More than one billion young people worldwide may be at risk for hearing loss due to using headphones or going to loud music venues., a large review of the available research estimated.
The study, which was conducted under the direction of the World Health Organization, urged manufacturers to take additional steps to safeguard future hearing and urged young people to be more cautious about their listening habits.
More than 19,000 participants aged between 12-34 were included in 33 studies that were published in English, Spanish, French, and Russian over the past 20 years. The analysis, which was published in the journal BMJ Global Health, examined data from these studies.
It was discovered that 24% of young people engaged in risky listening habits when using headphones with gadgets like smartphones.
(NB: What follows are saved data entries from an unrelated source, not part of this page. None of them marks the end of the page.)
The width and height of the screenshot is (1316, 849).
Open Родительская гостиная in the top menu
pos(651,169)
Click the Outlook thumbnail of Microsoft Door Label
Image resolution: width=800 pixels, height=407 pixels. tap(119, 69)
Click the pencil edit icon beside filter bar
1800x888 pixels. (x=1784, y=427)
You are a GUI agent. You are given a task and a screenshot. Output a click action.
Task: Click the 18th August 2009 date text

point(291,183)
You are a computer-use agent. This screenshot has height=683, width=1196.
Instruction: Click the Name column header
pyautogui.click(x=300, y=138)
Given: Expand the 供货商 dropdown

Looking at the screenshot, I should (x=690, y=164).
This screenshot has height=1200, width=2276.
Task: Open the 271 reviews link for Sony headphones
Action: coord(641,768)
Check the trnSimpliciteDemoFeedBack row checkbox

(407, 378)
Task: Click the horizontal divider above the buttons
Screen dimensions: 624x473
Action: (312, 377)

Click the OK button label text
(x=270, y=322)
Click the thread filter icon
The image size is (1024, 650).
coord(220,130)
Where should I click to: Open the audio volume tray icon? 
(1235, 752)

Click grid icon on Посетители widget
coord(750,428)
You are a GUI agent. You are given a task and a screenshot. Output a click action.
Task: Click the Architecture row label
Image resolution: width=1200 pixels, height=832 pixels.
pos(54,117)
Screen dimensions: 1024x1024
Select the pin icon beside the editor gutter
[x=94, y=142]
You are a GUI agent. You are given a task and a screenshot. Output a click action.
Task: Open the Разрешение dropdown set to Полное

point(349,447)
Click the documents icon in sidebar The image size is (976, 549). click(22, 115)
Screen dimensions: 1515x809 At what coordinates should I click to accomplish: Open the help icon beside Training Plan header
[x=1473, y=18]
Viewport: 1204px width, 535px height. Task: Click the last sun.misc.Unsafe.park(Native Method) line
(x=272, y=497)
It also found 48% were exposed to unsafe noise levels at entertainment venues such as concerts or nightclubs.
Combining these findings, the study estimated that between 670,000 to 1.35 billion young people could be at risk of hearing loss.
The wide range is partly because some young people are probably at risk from both factors, said Lauren Dillard, an audiologist at the Medical University of South Carolina and the study’s first author.
Turning down the volume and listening for shorter durations, according to Ms. Dillard, is the best way for people to reduce their risk of hearing loss from headphones.
“Unfortunately, people do really like very loud music,” she admitted.
In loud environments, noise-canceling headphones can help avoid “cranking up your music to try to drown out all that background noise”, Ms Dillard added.
Earplugs should be worn at loud events like concerts or nightclubs, she said, adding, “Maybe it’s fun to be in the front by the speakers, but it’s not a good idea for your long-term health.
“All of these behaviours, these exposures can compound over the course of your entire life, and then when you’re 67 years old, it can have a pretty big impact.”
Ms. Dillard urged governments to adhere to WHO recommendations for safe listening, including ensuring that venues monitor and set music volume limits.
She also urged companies that make devices like phones to warn listeners when the volume is too loud and to include parental locks to restrict children’s exposure.
The research was limited by the use of different methodologies in each study and the fact that no studies were conducted in low-income nations.
The research demonstrated “the potential for serious population-wide hearing loss is very large,” according to Stephen Stansfeld, a Queen Mary University of London expert on noise and health who was not involved in the study.
The WHO reports that more than 430 million people of all ages worldwide currently have disabling hearing loss and predicts that number will increase to 700 million by the year 2050.